→ **Input material**
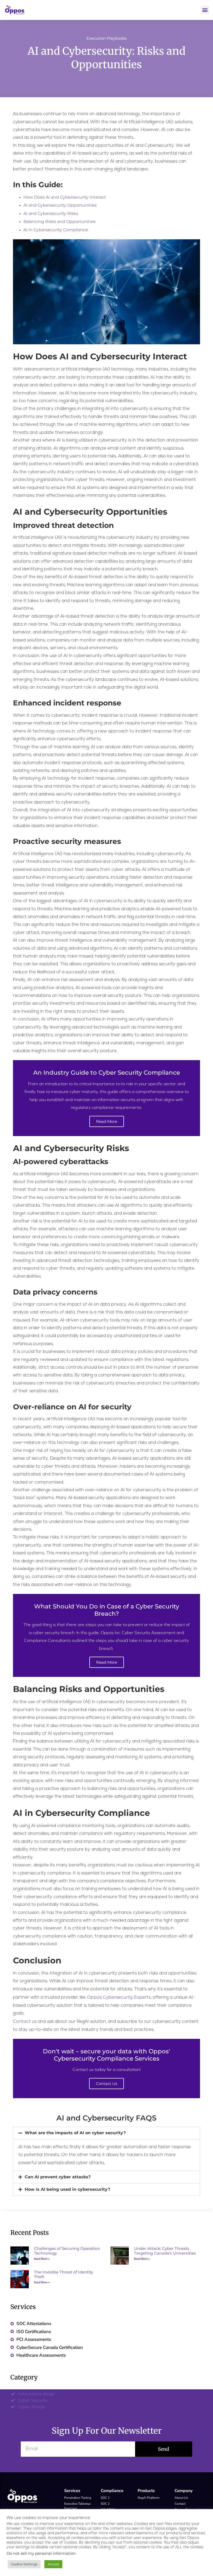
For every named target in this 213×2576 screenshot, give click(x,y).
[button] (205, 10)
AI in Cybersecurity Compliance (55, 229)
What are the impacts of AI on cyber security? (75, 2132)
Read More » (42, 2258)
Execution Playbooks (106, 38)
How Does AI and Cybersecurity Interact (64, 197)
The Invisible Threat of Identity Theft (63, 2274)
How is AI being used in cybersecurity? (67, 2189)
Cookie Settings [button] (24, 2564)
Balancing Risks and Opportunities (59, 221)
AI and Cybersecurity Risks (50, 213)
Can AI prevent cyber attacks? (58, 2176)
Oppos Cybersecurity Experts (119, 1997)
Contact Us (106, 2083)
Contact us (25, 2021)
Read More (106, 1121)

→ **What you will do**
Make an exact printout of the listing above, omitting the images.

→ **Result below**
For every named target in this 213×2576 screenshot, give click(x,y).
[button] (205, 10)
AI in Cybersecurity Compliance (55, 229)
What are the impacts of AI on cyber security? (75, 2132)
Read More » (42, 2258)
Execution Playbooks (106, 38)
How Does AI and Cybersecurity Interact (64, 197)
The Invisible Threat of Identity Theft (63, 2274)
How is AI being used in cybersecurity? (67, 2189)
Cookie Settings [button] (24, 2564)
Balancing Risks and Opportunities (59, 221)
AI and Cybersecurity Risks (50, 213)
Can AI prevent cyber attacks? (58, 2176)
Oppos Cybersecurity Experts (119, 1997)
Contact Us (106, 2083)
Contact us (25, 2021)
Read More (106, 1121)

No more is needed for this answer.